4. [naam 1] heeft als getuige verklaard dat niet aan [appellanten] is voorgehouden dat de veilingkoopsom € 28.000,- beliep. Zijn verklaring is, nu deze op zichzelf is blijven staan en [naam 1] bovendien als directeur van de B.V. bij het afleggen daarvan belang had, onvoldoende om het aan de B.V. opgedragen tegenbewijs aan te nemen.

5. Het Hof heeft reeds bij bovengenoemd tussenvonnis beslist dat [appellanten] de leningsovereenkomst en hypotheekverstrekking onder invloed van dwaling hebben aangegaan. Aangezien de B.V. niet geslaagd is in het haar opgedragen (tegen)bewijs, oordeelt het Hof dat deze dwaling aan de B.V. kan worden tegengeworpen op gronden als overigens in het tussenvonnis vermeld.

6. De grieven slagen in zoverre als hiervoor en in het tussenvonnis aangegeven en behoeven voor het overige geen bespreking.

Het Hof zal de vonnissen van de kantonrechter vernietigen en de oorspronkelijke vorderingen van [appellanten] op de wijze als in het dictum aan te geven alsnog toewijzen. De B.V. zal, als de in het ongelijk gestelde partij, in de proceskosten van beide instanties worden verwezen.

De beslissing in hoger beroep

Het Hof:

vernietigt de in deze zaak door de kantonrechter tussen partijen gewezen vonnissen van 13 juni 2006 en 8 december 2009 (A.R.No. 04-0373)

en opnieuw rechtdoende

vernietigt de tussen partijen op 18 oktober 2002 gesloten geldleenovereenkomst, verklaart de door [appellanten] aan de B.V. verstrekte hypotheekrechten op de onroerende goederen als vermeld in het inleidend verzoekschrift d.d. 26 januari 2004 onder 1 A, B en C vervallen, veroordeelt de B.V. in de kosten van het geding in beide instanties, tot aan deze uitspraak aan de zijde van [appellanten] begroot

– voor de eerste aanleg op SRD 63,- en

– voor het hoger beroep op SRD 357,20

Aldus gewezen door: mr. D.D. Sewratan, Fungerend-President, mr. S.S.S. Wijnhard, Lid en mr. A.C. Johanns, Lid-Plaatsvervanger en door mr. S.M.M. Chu, Fungerend-President bij vervroeging uitgesproken ter openbare terechtzitting van het Hof van Justitie op vrijdag 4 mei 2018, in tegenwoordigheid van mr. S.C. Berenstein, Fungerend-Griffier.

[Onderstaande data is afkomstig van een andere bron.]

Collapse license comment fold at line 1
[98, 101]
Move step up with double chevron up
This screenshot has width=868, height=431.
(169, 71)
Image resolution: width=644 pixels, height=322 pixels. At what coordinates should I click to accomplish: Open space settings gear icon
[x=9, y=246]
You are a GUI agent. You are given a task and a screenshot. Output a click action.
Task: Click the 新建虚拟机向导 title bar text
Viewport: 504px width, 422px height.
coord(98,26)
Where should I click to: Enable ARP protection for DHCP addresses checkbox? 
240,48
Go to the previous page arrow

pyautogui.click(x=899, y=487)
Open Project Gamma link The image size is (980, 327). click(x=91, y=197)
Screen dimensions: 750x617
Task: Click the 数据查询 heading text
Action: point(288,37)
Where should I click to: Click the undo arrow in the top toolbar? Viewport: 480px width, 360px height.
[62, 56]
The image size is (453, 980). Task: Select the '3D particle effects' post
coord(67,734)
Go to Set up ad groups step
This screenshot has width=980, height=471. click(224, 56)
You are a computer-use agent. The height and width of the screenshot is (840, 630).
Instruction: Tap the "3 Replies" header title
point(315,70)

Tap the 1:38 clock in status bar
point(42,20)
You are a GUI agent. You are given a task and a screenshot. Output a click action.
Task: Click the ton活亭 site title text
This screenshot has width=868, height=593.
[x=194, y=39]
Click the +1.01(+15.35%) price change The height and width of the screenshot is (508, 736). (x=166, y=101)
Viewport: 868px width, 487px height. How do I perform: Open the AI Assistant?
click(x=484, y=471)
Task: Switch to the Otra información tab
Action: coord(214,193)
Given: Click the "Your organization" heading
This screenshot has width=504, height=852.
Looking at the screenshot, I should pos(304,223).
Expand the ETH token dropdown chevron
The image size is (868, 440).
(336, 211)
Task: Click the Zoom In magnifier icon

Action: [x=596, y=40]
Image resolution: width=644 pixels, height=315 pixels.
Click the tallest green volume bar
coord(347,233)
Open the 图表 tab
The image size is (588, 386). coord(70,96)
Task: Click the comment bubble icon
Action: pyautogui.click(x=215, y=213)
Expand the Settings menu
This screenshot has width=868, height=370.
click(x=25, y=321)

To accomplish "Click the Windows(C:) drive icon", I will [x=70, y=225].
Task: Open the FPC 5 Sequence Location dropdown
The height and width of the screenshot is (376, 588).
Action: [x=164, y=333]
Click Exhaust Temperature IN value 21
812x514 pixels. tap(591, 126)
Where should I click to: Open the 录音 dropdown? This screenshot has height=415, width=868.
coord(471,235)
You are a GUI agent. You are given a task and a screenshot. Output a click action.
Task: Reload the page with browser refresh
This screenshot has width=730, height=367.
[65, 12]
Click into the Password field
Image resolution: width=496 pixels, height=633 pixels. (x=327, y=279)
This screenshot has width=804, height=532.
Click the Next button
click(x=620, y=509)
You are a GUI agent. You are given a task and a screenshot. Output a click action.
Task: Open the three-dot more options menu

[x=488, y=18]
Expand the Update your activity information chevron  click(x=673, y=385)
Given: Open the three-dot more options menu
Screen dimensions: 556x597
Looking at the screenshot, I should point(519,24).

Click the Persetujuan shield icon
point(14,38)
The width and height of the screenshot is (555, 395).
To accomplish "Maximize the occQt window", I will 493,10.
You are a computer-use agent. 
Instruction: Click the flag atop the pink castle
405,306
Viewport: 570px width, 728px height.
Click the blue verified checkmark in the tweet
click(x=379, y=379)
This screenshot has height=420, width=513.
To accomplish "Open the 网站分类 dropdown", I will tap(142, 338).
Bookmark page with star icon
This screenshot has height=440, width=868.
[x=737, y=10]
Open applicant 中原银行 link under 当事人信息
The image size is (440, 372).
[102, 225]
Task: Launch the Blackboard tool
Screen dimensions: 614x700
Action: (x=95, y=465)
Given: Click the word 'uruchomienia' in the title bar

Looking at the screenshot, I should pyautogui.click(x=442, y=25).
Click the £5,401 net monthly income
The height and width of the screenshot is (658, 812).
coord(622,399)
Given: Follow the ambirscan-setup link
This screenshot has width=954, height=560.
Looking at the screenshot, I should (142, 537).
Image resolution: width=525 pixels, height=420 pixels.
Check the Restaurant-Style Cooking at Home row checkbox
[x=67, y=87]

Partijen, appellanten vertegenwoordigd door advocaat mr. R.E.W. Truideman namens advocaat mr. G.R. Sewcharan, gemachtigde van appellanten en geïntimeerde vertegenwoordigd door advocaat mr. S.M.D. Sitaram namens advocaat mr. A.E. Veldman, gemachtigde van geïntimeerde, zijn bij de uitspraak ter terechtzitting verschenen.